Reste le piège de coût. Désenregistrer une AMI ne supprime pas ses snapshots sous-jacents par défaut. Une équipe qui désenregistre 40 AMI périmées en attendant que la facture de stockage baisse va être déçue, parce que les snapshots sont toujours là. Passez --delete-associated-snapshots sur l'appel de désenregistrement, ou nettoyez-les après. Un snapshot référencé par plusieurs AMI est conservé dans tous les cas.
Rien de tout cela ne se fait forcément à la main. Les lifecycle policies d'Image Builder appliquent la dépréciation, la désactivation et la suppression aux images produites par un pipeline, avec des règles fondées sur l'âge ou le nombre et des règles d'exclusion pour protéger les images à garder. Amazon Data Lifecycle Manager couvre le même terrain pour les AMI adossées à EBS en général, y compris celles que vous n'avez pas construites avec Image Builder.
Conseils pour l'examen
- « Arrêter les lancements tout de suite, avec la possibilité d'annuler » vaut désactiver. « Marquer comme obsolète mais garder fonctionnel » vaut déprécier. « Supprimer » vaut désenregistrer.
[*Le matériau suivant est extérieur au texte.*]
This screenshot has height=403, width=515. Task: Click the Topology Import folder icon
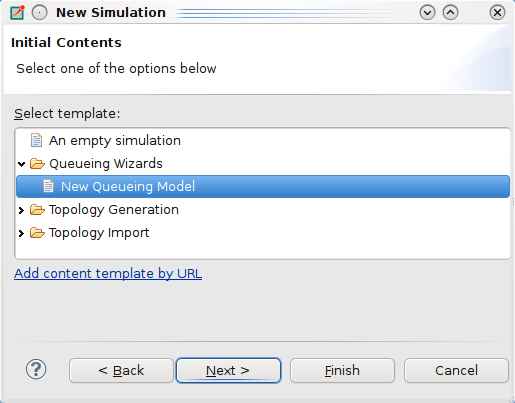coord(37,233)
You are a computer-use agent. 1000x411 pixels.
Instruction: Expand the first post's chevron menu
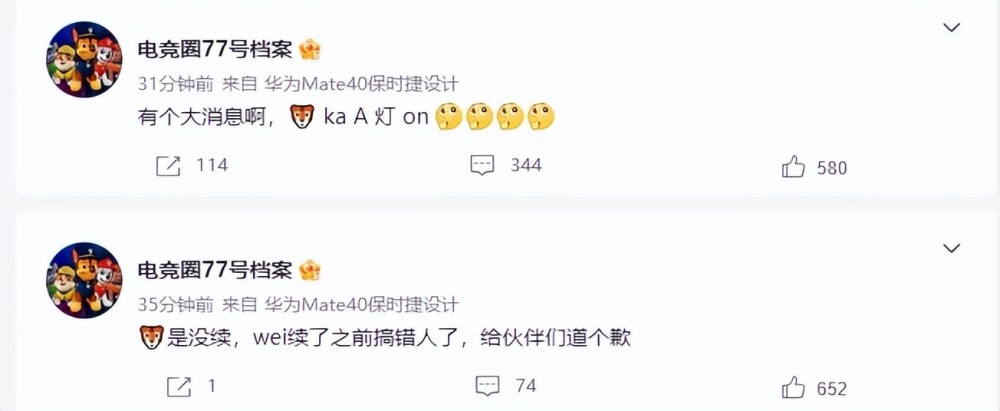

Les options qui mélangent les effets sont les distracteurs.
- Si un énoncé dit qu'un Auto Scaling group lance encore depuis une vieille image après une dépréciation, c'est le comportement attendu, pas un bug. La dépréciation masque une AMI des listes ; elle ne bloque jamais un lancement par ID.
- Le désenregistrement n'arrête pas la facturation des snapshots à lui seul. Toute réponse qui traite le désenregistrement comme un nettoyage complet est fausse.
- Le partage d'une AMI chiffrée exige une clé KMS gérée par le client plus une autorisation d'usage pour le compte cible. Si l'énoncé mentionne la clé gérée par AWS par défaut, le partage est impossible, et la réponse passe par une copie avec votre propre clé.
- Un pipeline Image Builder qui rate ses tests ne distribue rien. Si une question demande pourquoi une nouvelle AMI n'est jamais apparue dans la Region de reprise, un test component en échec est un suspect de premier plan, à côté de la Region tout simplement absente des distribution settings.
- « Construire seulement quand l'image de base est corrigée » désigne le réglage de mise à jour des dépendances, qui dépend du versionnage sémantique dans la recipe.
- Image Builder est gratuit. Les frais viennent des instances de build et de test, des snapshots, des logs, d'Inspector et d'ECR.
- Guettez le partage entre intégration et amorçage dans les scénarios. Des temps de lancement longs pointent vers l'intégration à l'image ; une configuration propre à un environnement pointe vers l'amorçage.
L'idée à emporter, c'est qu'une image est un artefact de build avec une version, une suite de tests et une date de péremption, pas un serveur que quelqu'un a configuré un jour. Ce cadrage rend tout le domaine cohérent : l'image est construite depuis un fichier, testée avant d'être livrée, distribuée par politique et retirée sur planning.
Tout dans cette leçon supposait que l'unité livrée est une machine. La leçon suivante change cette hypothèse. Quand la machine existe déjà et que seule l'application change, vous livrez une image de conteneur, et presque toutes les idées vues ici réapparaissent sous une forme plus petite et plus rapide.